Brief:
Continue the news report on the Symantec antivirus flaw below, picking up after its final sentence.

Passage for review:

Symantec flaw said to increase vulnerability to hackers

UPDATE: Symantec issues fix

Symantec security came under scrutiny this week after researchers exposed a flaw in the antivirus software’s latest versions. Experts say the security flaw makes the software susceptible to a debilitating worm attack that could put users at the mercy of remote hackers.

Researchers at eEye Digital Security issued an advisory on Thursday, May 25 after locating the flaw—a flaw they say hackers could capitalize on to access victim machines. The worm, if exploited, could enable someone to remove, edit or destroy files.

According to eEye spokesperson Mike Puterbaugh, remote hackers could take complete control of a machine through a command shell, without the user ever opening or clicking on anything. The company calls the threat a “high severity.”

An eEye advisory warns: “This flaw does not require any end user interaction for exploitation and can compromise affected systems, allowing for the execution of malicious code with system-level access.”

Experts at eEye say the vulnerability affects versions 10 and greater of the Symantec antivirus software, including its corporate editions. They also say it affects Symantec Client Security versions 3.0 and greater.

But officials at Symantec say it’s too soon to disclose details. The company has begun investigating the matter but has yet to confirm such a flaw. Meanwhile, a spokesperson at eEye says intrusion protection software known as “Bink” could prevent such attacks when used in conjunction with Symantec products.

While the threat of a network attack is plausible, says Puterbaugh, he does not have evidence that would suggest a large-scale attack is on the horizon.

Input data:
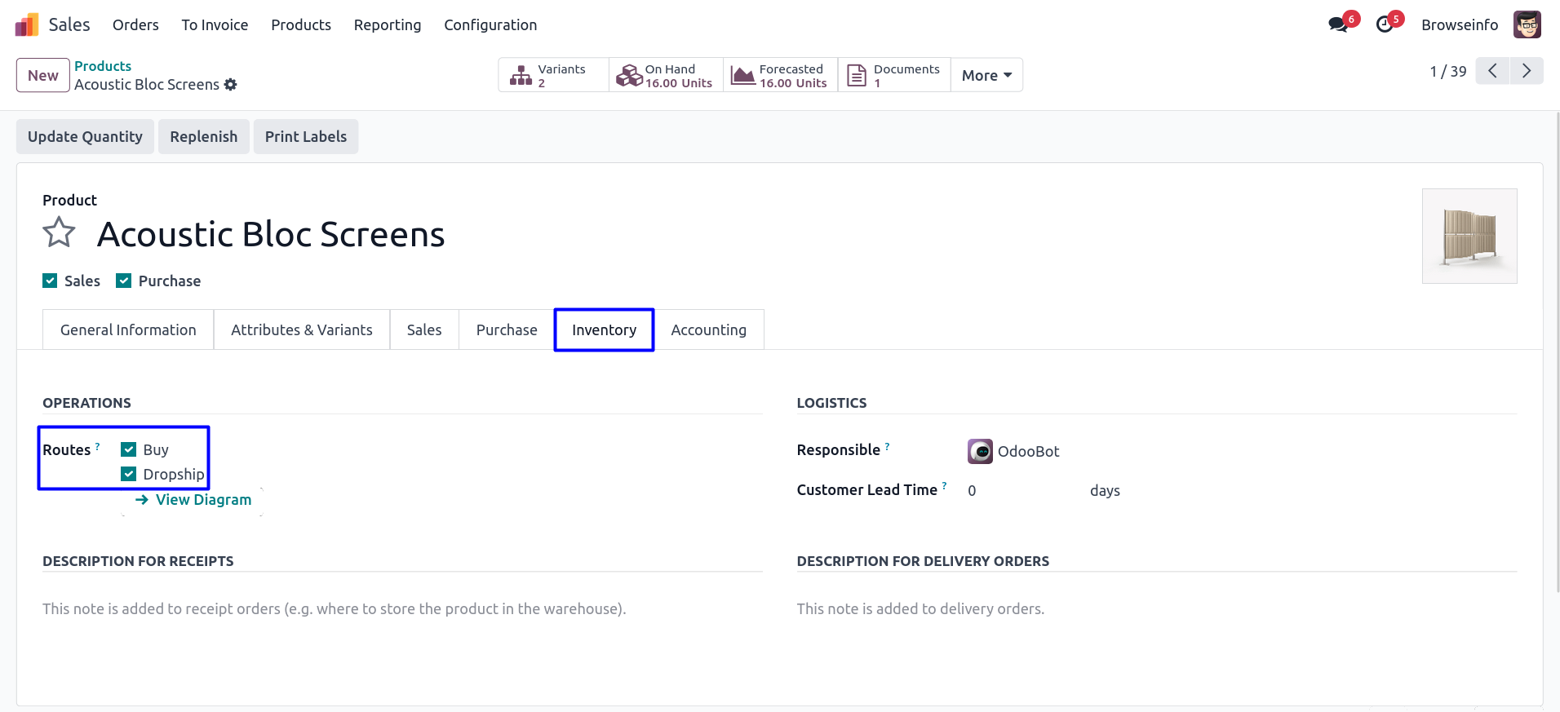
Task: Open On Hand units smart button
Action: pos(666,75)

Answer to this task:
Industry experts say flaws found in antivirus software are becoming commonplace. Within the last two years, some of the most trusted names in the antivirus biz have issued necessary updates to counter code execution problems. And it’s a trend expected to rise.

In March 2004, the Witty worm corrupted a zero-day buffer overflow in security products sold by Internet Security Systems. The speedy worm was capable of infecting hard drives, preventing routine operation of PCs and eventually caused them to crash. Those in the know suggest the industry could soon face a bigger beast—a vicious network worm that uses security software flaws as the attack vector.

A Symantec spokesperson acknowledged eEye’s claim and promised the company will respond with a prompt solution, should the claim prove true. Experts at eEye say the development of a patch could take 1 to 2 months.

The software was designed by the Cupertino, Calif.-based company to protect against spyware, adware, viruses and other malicious intrusions. With more than 200 million users, Symantec serves as a safeguard for U.S. government agencies and some of the world’s largest corporations.